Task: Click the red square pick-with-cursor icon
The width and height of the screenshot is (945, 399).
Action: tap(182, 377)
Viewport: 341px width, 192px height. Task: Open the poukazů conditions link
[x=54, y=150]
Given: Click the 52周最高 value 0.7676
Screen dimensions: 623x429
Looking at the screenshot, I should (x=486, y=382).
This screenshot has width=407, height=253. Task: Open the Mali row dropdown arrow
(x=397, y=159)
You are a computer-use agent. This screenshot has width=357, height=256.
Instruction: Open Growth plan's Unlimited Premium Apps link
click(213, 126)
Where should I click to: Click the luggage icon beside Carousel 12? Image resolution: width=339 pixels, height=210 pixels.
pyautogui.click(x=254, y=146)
* * *
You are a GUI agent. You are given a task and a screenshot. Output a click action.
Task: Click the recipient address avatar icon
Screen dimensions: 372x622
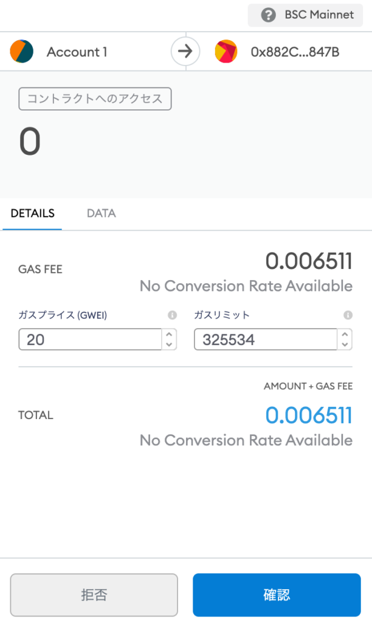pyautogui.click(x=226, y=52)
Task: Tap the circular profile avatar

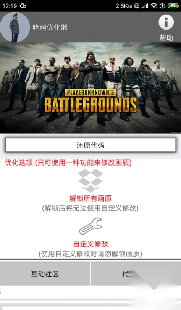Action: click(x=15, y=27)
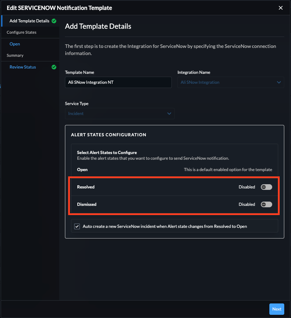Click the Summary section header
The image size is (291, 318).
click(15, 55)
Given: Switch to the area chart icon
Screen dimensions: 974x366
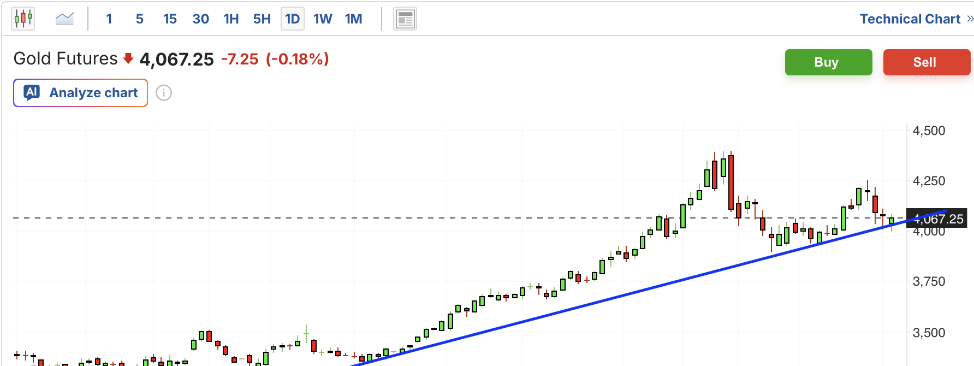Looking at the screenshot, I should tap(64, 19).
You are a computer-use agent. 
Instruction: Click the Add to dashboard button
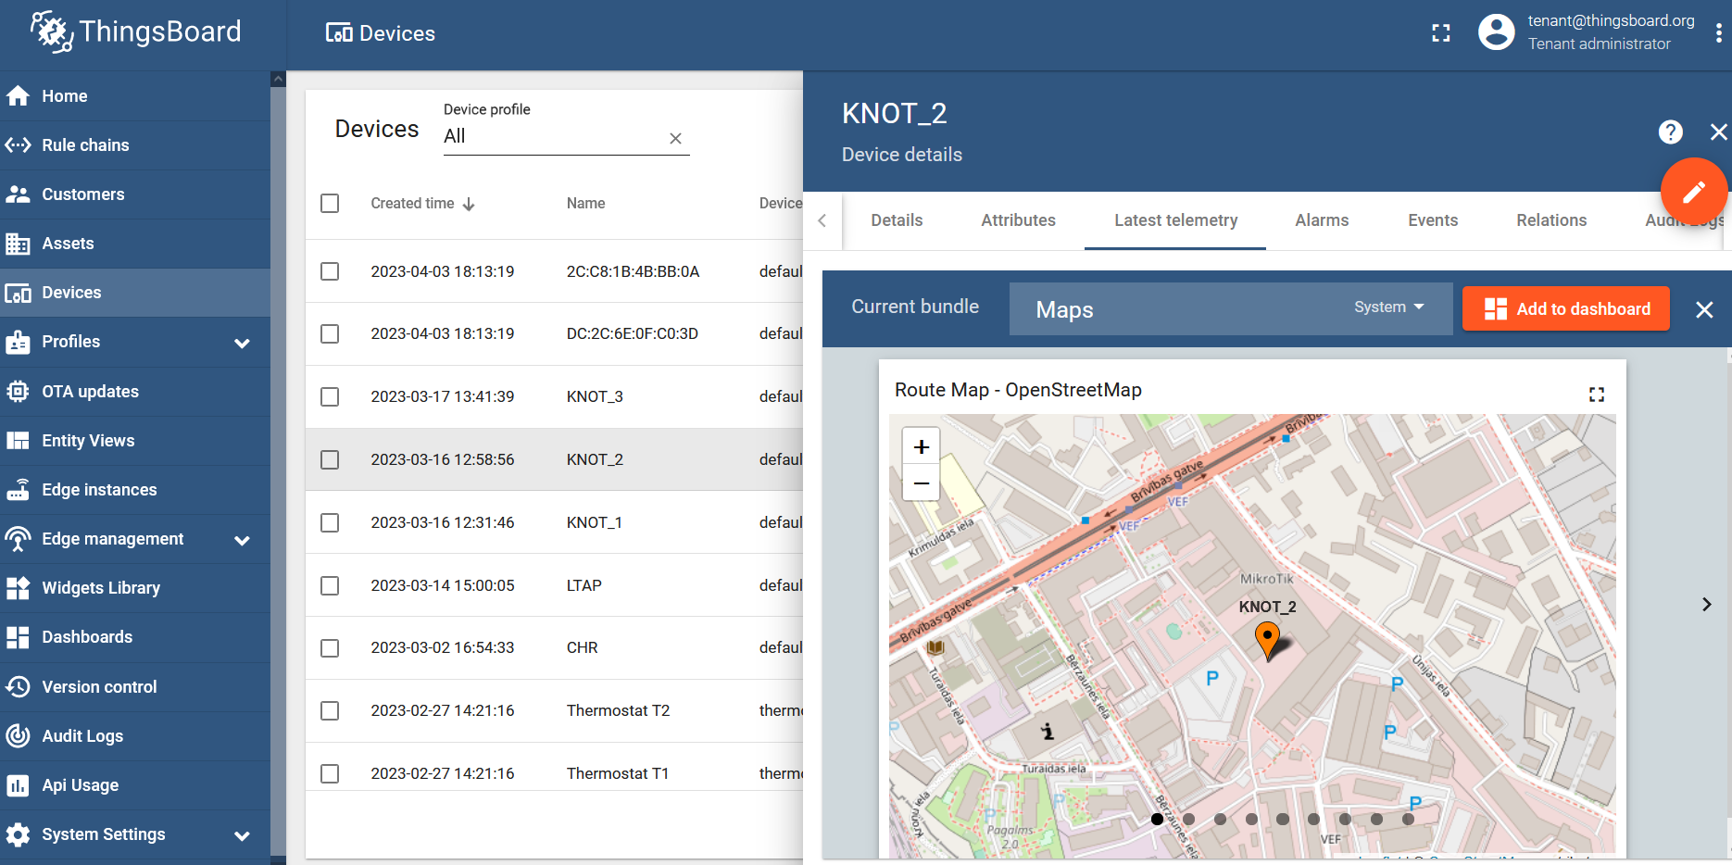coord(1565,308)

## What to produce
From the records above, tally every line that contains the string "agent"; the reply consists of that number alone.

## Answer
3